# Instructions for the task
Begin at the line containing "Task: Click the contacts count number link" in the entries below and end at the line containing "Task: Click the 250"; transcribe that range exactly and nothing outside it.

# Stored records
______________________________

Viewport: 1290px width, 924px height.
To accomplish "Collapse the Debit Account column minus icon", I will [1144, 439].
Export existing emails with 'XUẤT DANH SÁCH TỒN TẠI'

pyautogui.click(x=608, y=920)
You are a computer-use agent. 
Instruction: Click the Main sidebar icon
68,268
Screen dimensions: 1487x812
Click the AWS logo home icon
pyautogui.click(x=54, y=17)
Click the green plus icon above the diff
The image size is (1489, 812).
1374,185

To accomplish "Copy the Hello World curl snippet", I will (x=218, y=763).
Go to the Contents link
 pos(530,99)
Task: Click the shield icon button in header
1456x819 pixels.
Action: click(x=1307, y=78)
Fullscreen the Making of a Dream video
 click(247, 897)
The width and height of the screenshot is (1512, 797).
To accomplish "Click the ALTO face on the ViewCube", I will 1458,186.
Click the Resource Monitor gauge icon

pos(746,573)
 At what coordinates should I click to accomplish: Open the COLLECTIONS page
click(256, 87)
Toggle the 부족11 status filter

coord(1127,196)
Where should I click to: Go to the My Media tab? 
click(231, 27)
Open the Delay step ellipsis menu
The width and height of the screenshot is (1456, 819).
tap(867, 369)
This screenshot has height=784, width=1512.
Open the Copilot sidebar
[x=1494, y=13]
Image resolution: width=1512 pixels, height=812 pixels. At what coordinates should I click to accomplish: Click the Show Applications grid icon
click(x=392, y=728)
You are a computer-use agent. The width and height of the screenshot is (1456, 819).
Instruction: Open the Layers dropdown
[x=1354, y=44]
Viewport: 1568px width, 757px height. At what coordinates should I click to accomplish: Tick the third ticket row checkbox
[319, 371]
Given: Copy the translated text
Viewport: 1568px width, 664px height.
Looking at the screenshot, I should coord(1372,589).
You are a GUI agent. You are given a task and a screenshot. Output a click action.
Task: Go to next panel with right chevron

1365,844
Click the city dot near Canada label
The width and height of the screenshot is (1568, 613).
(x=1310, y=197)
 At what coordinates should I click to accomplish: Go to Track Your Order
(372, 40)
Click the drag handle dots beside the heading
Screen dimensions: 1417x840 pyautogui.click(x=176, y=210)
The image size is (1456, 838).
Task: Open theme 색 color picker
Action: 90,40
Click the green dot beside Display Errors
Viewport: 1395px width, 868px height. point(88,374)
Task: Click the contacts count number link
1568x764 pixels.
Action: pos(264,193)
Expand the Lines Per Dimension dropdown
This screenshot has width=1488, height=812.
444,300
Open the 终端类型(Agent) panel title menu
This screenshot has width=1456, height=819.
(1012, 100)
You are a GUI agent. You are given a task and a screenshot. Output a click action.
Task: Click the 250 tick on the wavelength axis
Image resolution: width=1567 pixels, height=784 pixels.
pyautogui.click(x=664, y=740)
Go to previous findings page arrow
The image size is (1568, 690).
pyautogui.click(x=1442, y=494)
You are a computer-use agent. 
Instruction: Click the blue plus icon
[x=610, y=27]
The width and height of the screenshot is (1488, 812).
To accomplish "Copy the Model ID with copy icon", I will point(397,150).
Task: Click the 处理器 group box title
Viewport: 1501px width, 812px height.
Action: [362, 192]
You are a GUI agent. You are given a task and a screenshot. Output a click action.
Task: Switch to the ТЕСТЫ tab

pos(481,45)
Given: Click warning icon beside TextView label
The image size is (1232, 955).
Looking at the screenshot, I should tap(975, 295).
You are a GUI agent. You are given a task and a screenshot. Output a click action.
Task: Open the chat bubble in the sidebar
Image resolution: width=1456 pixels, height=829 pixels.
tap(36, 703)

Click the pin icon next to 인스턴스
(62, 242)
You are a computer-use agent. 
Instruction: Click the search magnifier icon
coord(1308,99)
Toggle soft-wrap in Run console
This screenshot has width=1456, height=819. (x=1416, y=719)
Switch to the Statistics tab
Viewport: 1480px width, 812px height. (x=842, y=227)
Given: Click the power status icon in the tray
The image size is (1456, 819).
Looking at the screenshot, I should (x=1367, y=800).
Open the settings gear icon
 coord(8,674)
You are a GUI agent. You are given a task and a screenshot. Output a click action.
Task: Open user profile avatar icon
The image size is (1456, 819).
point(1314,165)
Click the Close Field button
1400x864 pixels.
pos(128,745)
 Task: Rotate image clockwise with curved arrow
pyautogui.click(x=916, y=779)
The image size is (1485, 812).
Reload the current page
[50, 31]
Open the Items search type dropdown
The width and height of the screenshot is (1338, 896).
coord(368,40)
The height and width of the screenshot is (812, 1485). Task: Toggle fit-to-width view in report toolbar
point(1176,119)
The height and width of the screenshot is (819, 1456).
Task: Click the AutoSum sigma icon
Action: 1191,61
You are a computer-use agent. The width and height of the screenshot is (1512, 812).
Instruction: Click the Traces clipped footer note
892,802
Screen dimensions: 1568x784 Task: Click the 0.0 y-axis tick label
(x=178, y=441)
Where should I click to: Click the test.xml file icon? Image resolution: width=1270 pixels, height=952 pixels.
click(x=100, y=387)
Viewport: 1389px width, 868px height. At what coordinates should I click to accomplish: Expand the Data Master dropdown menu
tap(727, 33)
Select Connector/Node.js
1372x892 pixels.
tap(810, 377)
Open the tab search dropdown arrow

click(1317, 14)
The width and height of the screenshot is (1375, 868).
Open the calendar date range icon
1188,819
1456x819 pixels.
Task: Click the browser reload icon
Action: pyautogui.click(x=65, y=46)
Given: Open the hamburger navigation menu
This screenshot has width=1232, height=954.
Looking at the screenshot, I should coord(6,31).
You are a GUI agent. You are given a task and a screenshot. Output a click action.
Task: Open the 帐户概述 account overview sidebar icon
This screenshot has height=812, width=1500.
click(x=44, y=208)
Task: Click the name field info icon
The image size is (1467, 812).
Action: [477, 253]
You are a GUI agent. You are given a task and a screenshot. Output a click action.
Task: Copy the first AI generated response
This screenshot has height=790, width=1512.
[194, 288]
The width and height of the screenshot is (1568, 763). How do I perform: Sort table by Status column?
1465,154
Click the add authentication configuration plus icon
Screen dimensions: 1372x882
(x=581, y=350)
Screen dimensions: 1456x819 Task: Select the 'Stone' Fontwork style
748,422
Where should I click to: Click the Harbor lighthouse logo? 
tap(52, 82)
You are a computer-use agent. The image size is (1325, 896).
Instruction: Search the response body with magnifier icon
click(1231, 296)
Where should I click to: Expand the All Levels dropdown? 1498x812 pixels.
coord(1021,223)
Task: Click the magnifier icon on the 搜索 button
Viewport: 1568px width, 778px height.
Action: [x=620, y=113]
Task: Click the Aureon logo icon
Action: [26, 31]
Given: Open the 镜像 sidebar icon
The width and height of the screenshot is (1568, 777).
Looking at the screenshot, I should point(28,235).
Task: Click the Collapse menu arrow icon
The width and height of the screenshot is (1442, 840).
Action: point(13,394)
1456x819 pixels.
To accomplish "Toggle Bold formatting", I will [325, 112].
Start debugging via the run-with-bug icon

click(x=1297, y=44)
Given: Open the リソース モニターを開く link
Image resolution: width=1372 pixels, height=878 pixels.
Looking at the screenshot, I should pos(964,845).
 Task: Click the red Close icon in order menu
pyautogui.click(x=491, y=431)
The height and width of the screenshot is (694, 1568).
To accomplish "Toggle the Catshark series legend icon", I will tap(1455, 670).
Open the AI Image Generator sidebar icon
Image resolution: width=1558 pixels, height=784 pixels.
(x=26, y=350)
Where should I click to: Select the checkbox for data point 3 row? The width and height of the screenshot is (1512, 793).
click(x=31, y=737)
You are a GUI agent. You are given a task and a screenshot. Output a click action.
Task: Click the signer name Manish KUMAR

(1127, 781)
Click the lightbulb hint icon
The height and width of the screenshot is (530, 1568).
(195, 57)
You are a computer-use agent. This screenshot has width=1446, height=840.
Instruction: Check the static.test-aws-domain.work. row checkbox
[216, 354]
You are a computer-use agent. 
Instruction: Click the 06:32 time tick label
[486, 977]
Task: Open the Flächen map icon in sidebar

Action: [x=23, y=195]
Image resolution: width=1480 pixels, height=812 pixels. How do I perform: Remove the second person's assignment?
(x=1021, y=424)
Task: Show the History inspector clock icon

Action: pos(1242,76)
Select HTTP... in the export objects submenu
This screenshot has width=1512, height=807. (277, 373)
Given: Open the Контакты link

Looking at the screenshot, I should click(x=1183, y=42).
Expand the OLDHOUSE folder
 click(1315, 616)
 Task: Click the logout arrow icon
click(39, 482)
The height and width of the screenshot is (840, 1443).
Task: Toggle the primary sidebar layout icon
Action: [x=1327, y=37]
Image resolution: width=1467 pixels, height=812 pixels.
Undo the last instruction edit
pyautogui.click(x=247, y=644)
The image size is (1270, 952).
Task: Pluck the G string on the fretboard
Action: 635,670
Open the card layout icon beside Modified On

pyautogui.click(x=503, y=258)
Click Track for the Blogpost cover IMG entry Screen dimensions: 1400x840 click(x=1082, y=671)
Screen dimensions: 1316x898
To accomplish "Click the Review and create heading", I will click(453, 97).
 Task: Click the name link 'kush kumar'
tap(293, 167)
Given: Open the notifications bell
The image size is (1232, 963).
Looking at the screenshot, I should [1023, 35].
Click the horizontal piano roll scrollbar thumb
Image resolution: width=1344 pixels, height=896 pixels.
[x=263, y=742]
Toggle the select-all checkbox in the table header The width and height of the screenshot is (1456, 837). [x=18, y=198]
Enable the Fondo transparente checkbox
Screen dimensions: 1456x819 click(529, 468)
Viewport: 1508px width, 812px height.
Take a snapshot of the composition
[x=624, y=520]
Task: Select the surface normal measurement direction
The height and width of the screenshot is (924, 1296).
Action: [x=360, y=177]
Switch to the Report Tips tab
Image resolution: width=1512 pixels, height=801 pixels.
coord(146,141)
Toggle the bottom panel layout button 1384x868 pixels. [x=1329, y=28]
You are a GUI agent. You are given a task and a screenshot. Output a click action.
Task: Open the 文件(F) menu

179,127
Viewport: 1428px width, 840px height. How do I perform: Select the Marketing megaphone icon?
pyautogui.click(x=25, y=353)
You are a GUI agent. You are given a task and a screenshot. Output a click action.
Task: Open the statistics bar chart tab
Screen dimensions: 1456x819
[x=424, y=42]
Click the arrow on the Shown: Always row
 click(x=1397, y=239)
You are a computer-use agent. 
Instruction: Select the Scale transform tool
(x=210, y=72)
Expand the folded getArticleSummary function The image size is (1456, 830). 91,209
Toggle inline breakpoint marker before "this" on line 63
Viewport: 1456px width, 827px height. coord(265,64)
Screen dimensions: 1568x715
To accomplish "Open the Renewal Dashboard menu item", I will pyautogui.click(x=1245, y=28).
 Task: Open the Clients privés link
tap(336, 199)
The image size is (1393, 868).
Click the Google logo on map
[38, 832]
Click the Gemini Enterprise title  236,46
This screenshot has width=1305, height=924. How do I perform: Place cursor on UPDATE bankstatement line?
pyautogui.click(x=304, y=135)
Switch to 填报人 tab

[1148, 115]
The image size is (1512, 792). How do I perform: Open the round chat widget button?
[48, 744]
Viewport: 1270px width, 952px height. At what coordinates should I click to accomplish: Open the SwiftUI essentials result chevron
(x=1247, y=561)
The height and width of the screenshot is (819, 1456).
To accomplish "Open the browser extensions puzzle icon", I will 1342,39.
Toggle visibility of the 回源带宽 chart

______________________________

# Solution to this problem
Task: Click the contacts count number link
1568x764 pixels.
Action: pos(264,193)
Expand the Lines Per Dimension dropdown
This screenshot has width=1488, height=812.
444,300
Open the 终端类型(Agent) panel title menu
This screenshot has width=1456, height=819.
(1012, 100)
You are a GUI agent. You are given a task and a screenshot. Output a click action.
Task: Click the 250 tick on the wavelength axis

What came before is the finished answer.